— Instruções do exercício —
Dê continuidade ao relato sobre Lal que aparece abaixo, começando logo após a última frase.

Sua versatilidade pastoral, "medica" e "odontológica" sempre foi inspiradora a nos pastores brasileiros.

Lal também sempre ora pelas pessoas com doenças diversas, espirituais, físicas, emocionais, se tornou uma referencia de fazer o bem e ajudar pessoas na sua montanha e nas montanhas ao seu redor, começou vôos mais altos e chegou a visitar a Índia e outras regiões mais distantes do Nepal. O que passou a receber de ajuda financeira, quase sempre era usada para socorrer outras pessoas, ele nunca ficava com nada.

Ele sempre nos trouxe pessoas valiosas, como Promila, a segunda menina a ser recebida em nosso meio em 2001, hoje pastora e que por sinal, ele também apresentou para a Promila aquele que seria depois seu marido (Stevens).

— Dados armazenados —
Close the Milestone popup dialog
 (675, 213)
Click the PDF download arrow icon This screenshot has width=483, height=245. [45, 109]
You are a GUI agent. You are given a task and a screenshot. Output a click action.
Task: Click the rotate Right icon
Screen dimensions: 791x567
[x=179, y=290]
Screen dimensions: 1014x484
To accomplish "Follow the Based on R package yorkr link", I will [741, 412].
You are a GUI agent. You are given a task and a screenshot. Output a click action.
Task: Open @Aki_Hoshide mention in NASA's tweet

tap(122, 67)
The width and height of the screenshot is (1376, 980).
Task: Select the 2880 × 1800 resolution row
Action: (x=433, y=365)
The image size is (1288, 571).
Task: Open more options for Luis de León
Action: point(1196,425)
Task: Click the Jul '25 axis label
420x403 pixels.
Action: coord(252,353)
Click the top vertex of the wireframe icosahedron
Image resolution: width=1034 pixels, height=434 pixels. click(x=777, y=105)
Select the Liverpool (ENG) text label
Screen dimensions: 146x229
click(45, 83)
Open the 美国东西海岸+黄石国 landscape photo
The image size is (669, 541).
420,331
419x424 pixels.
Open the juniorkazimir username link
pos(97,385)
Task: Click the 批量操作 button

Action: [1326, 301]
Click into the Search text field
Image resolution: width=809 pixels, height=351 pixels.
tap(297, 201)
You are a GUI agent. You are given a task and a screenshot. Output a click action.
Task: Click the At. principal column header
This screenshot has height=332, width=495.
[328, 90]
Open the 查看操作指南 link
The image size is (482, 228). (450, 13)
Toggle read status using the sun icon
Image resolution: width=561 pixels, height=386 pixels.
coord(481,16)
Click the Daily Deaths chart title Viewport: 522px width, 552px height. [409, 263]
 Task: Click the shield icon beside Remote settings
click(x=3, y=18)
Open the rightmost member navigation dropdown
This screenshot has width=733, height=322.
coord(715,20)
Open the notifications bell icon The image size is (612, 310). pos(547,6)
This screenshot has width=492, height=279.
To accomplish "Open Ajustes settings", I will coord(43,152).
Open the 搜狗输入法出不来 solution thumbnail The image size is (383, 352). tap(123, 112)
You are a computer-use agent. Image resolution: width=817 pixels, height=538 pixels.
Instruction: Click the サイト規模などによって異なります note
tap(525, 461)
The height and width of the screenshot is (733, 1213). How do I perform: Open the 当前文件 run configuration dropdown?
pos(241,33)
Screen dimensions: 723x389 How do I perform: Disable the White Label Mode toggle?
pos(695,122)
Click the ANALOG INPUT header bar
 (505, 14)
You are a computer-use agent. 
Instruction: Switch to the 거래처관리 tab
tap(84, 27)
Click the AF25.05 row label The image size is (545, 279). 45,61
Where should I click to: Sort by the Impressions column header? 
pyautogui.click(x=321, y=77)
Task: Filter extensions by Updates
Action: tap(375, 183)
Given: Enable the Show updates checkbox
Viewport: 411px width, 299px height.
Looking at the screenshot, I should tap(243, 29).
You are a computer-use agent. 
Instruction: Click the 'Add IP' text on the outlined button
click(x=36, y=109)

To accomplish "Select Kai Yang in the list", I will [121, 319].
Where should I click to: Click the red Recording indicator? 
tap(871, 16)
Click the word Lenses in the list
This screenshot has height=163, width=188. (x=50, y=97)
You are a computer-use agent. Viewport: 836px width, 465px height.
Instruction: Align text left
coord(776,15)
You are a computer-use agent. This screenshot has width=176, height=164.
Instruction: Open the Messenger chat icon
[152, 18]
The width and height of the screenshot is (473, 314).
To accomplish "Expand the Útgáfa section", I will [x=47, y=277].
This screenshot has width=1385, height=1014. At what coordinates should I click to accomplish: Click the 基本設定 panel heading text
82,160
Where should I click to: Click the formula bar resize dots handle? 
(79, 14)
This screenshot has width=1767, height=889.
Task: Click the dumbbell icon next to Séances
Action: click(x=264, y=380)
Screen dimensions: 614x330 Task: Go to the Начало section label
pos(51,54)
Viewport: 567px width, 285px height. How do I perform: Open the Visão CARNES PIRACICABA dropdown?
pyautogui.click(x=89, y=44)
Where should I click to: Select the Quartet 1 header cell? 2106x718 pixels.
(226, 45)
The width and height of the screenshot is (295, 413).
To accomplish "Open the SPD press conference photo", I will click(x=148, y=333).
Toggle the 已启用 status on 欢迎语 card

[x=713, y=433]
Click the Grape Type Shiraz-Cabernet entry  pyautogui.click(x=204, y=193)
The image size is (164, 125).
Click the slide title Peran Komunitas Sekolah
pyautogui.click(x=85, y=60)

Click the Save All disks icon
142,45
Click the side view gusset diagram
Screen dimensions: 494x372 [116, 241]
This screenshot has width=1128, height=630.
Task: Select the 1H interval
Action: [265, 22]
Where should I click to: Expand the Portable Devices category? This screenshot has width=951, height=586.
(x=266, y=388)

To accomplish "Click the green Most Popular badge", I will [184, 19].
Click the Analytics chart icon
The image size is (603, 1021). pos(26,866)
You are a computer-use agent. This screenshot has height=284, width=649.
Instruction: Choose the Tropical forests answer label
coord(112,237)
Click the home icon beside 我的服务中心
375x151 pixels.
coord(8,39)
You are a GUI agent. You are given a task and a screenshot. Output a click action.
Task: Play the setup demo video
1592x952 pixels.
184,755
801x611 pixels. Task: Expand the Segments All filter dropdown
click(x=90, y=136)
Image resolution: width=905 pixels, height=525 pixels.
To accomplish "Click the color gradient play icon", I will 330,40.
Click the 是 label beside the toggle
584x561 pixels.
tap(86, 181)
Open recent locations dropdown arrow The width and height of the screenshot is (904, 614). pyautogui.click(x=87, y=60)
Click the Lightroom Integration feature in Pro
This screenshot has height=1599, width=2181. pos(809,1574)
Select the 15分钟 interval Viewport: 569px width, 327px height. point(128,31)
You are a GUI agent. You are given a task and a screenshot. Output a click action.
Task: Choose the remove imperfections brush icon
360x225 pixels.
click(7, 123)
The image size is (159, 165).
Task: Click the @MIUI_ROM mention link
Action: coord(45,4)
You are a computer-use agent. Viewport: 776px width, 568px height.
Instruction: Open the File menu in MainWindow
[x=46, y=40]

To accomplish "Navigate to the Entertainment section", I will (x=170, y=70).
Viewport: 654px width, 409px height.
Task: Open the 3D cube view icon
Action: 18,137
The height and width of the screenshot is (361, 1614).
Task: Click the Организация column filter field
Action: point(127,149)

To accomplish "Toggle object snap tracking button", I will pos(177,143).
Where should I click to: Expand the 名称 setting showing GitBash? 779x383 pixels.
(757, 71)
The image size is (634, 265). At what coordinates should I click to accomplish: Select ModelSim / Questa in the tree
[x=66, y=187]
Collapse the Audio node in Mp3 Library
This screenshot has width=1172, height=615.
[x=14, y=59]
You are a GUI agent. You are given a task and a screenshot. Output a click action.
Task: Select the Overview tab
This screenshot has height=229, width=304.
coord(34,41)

— Resultado da tarefa —
Mesmo amando ao Pastor Lal e admirando sua versatilidade “medica” e espiritual, confesso que tivemos vários momentos de crises e atritos, ele por vezes fazia coisas que desafiavam o bom senso e nos deixava como dizemos no evangeliques: “na carne”.

Algumas vezes ele age de forma engraçada, como no episodio do casamento da Promila, quando chegou quase 1h atrasado e entrou direto na cerimônia e ficou ao lado da noiva na frente do altar, estava ainda com parte do terno sujo e rasgado em algum lugar, isso foi justificado pelo fato que ele tendo vindo ao casamento de carona numa motocicleta, na pressa de chegar, haviam caído da moto e rasgado o terno, assim, com tantas situações cômicas e as vezes nem tanto cômicas, confesso que nem sempre nossa relação foi engraçada.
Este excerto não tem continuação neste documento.